Privacy concerns around latest Amazon acquisition
Digital Rights Watch (DRW) is calling for tightened privacy laws in light of Amazon’s $2.5 billion (US$1.7 billion) acquisition of iRobot, manufacturer of the popular Roomba device.
Many Roomba vacuums create detailed maps of users’ homes, information that will now belong to Amazon to be combined with data from the company’s other products including Ring security cameras and Echo smart speakers.
DRW says Amazon already collects huge amounts of information about its users, raising both privacy and competition concerns. Each dataset that Amazon acquires increases the company’s knowledge of customers’ lives and thereby increases its market power.
The acquisition follows Amazon’s purchase of One Medical for $5.6 billion (US$3.9 billion), which will give it the capacity to combine health data with data from its other products like Alexa, Ring, Prime and now Roomba.

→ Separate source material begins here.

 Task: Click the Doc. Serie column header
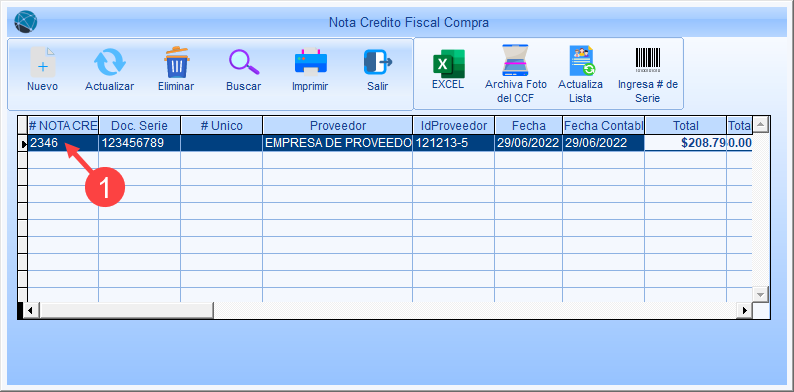pyautogui.click(x=139, y=125)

DRW says that Amazon’s push into medical, insurance and other industries is enabling the company to amass information at an individual level, which could be used to exert power. The organisation says privacy protections are a vital line of defence against this kind of corporate power. James Clark, Executive Director of DRW, says the acquisition is not about selling robot vacuums.
“At its core, Amazon is a surveillance company. Amazon protects its market power and profitability by using its scale to build detailed profiles on millions of people and uses that to predict market trends and manipulate user behaviour,” he said.

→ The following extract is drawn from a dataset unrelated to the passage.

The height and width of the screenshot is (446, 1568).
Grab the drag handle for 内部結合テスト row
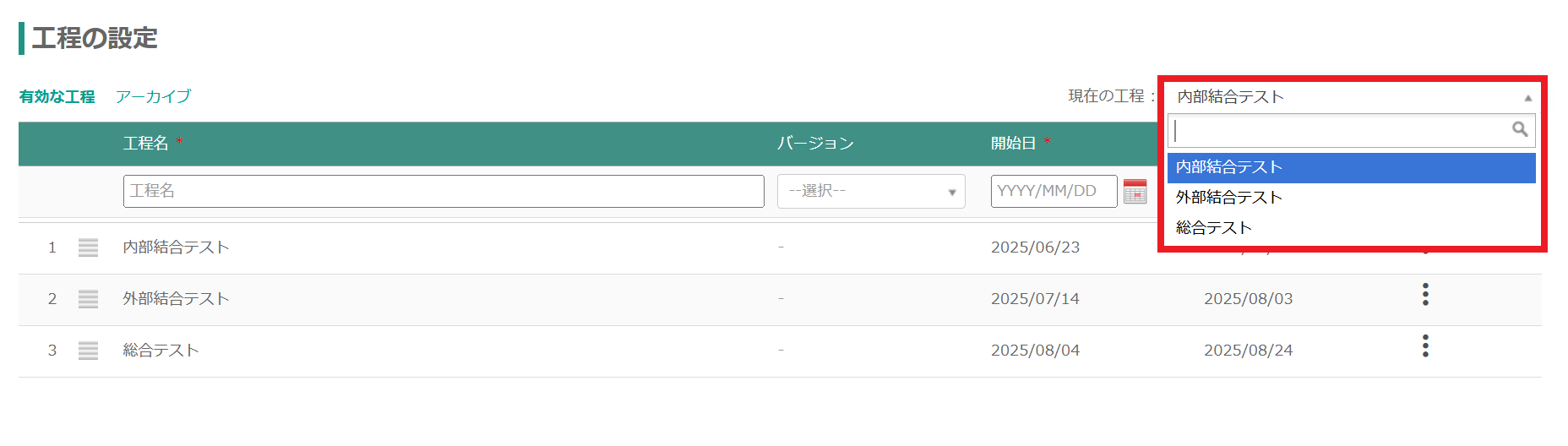pyautogui.click(x=88, y=247)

With Australia’s Privacy Act currently in review, DRW is calling for measures that would prevent large companies from acquiring more and more of our personal data.
“We should be concerned that any company can have this much information about how we live our lives. Amazon knows a lot about us and we know very little about them; that kind of asymmetry of power is very concerning for our rights and democracy,” Clark said.
“The personal information about Australians and their homes shouldn’t be treated as an asset to be traded and acquired. This is sensitive and private information. There needs to be real limits on how it can be used, and especially on how it can be shared.”